In the recent news, DoorDash has announced that personal customer data comprising phone numbers, emails, and delivery addresses were compromised by hackers who infiltrated the computer system of a vendor. Hackers gained access to some of DoorDash’s internal tools by using a phishing attack on a third-party vendor that exposed employee credentials, the company said Thursday in a blog post. DoorDash said the vendor’s access to its systems was “swiftly disabled.”
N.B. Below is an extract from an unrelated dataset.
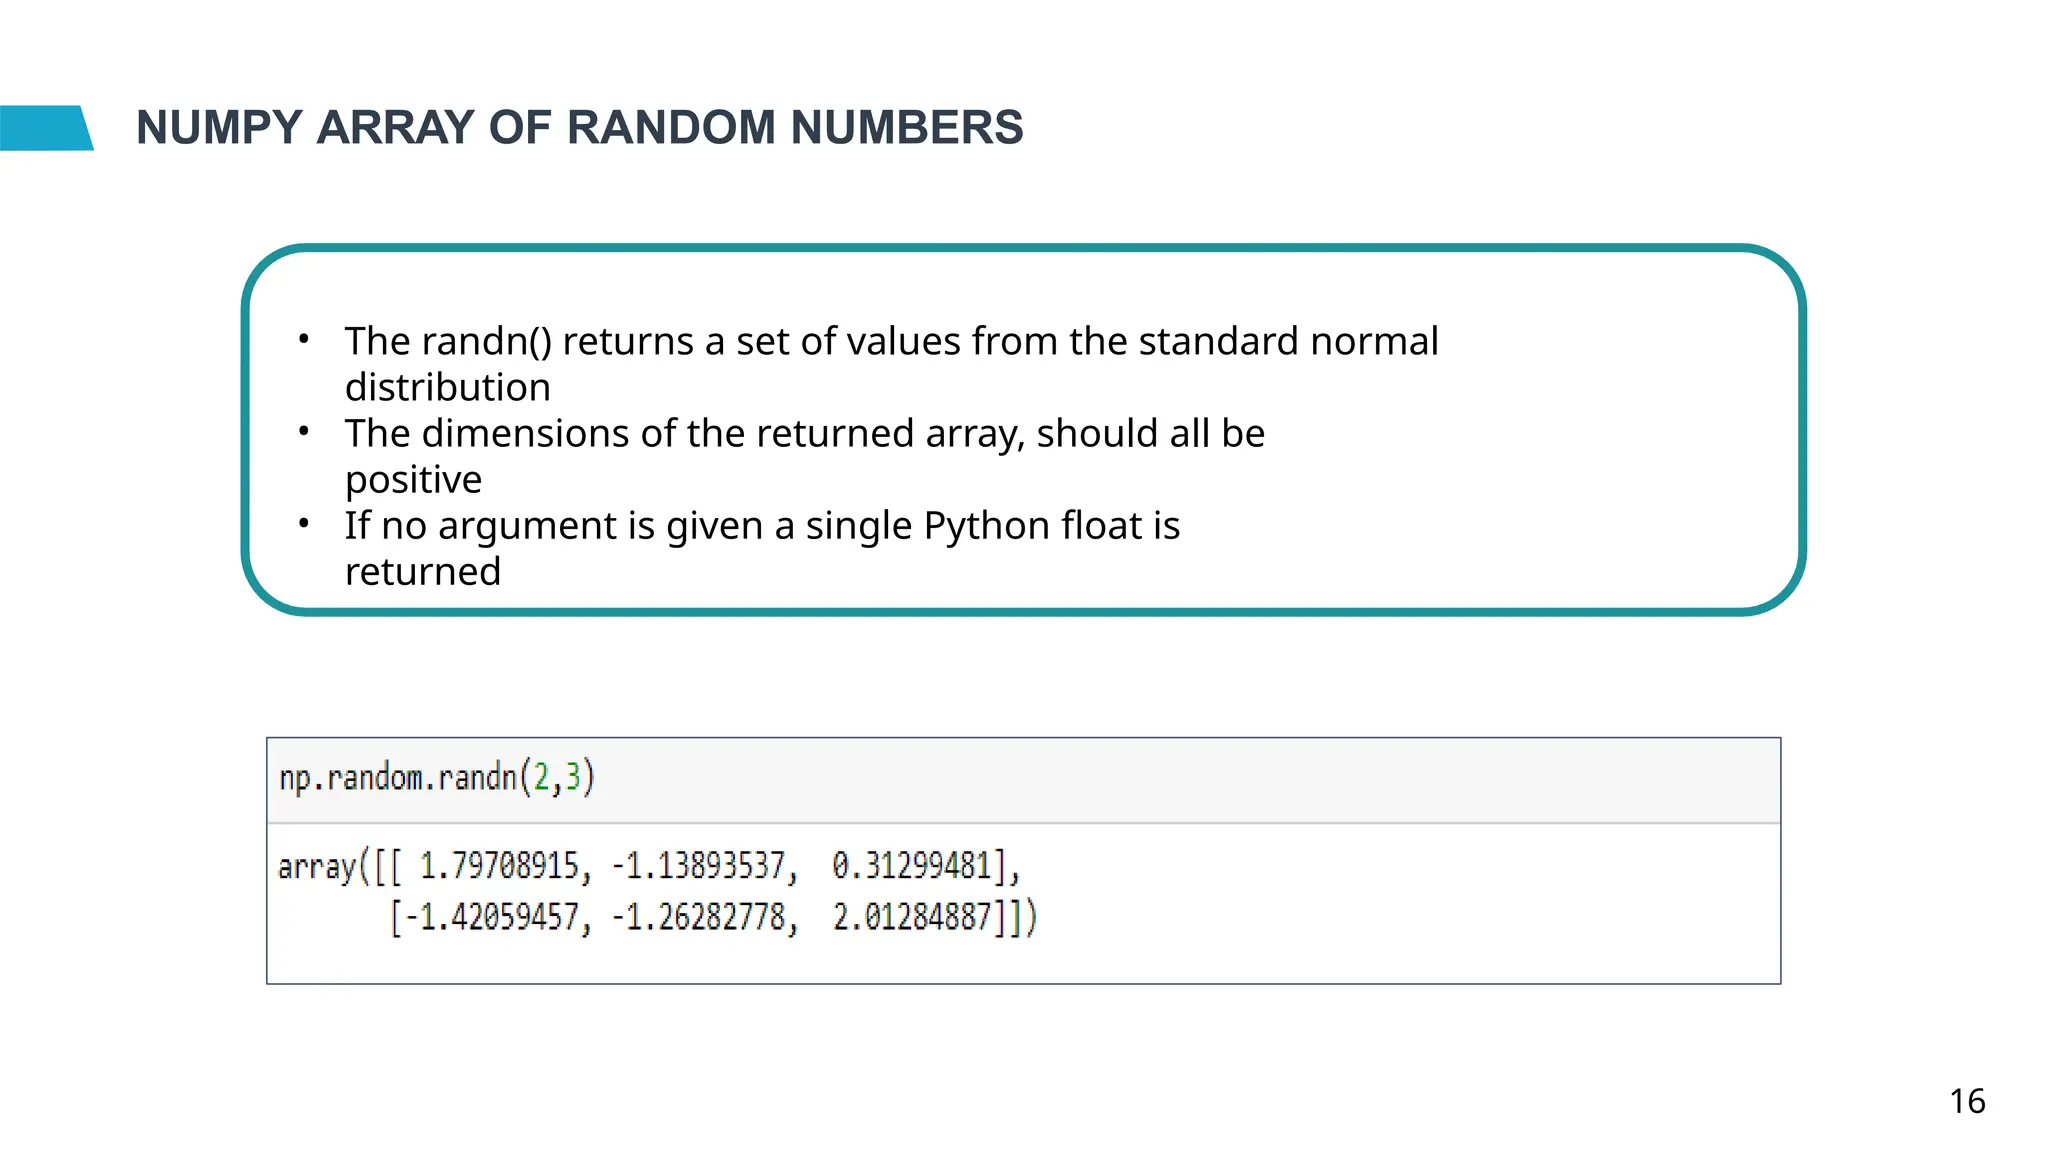2048x1152 pixels.
Task: Select the title "NUMPY ARRAY OF RANDOM NUMBERS"
Action: (579, 128)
Small Percentage of Personal Customer Data Was Compromised
DoorDash says that a “small percentage” of users were affected by the incident but declined to say how many users it currently has or provide an accurate number of affected users. The company said it cut off the third-party vendor’s access to its systems after discovering “unusual and suspicious” activity. DoorDash did not name the third-party vendor, which “provides services that require limited access to some internal tools,” according to DoorDash spokesperson Justin Crowley, but confirmed that the vendor breach is linked to the phishing campaign that compromised SMS and messaging giant Twilio on August 4.
Researchers Have Linked This Cyber Attack to a Wider Phishing Campaign
Researchers linked these attacks to a wider phishing campaign by the same hacking group, dubbed “0ktapus,” which has stolen close to 10,000 employee credentials from at least 130 organizations, including Twilio, Signal, internet companies, and outsourced customer service providers, since March. DoorDash says that since discovering the compromise the company hired an unnamed cybersecurity expert to help with its ongoing investigation and is taking action to “further enhance DoorDash’s already robust security systems.”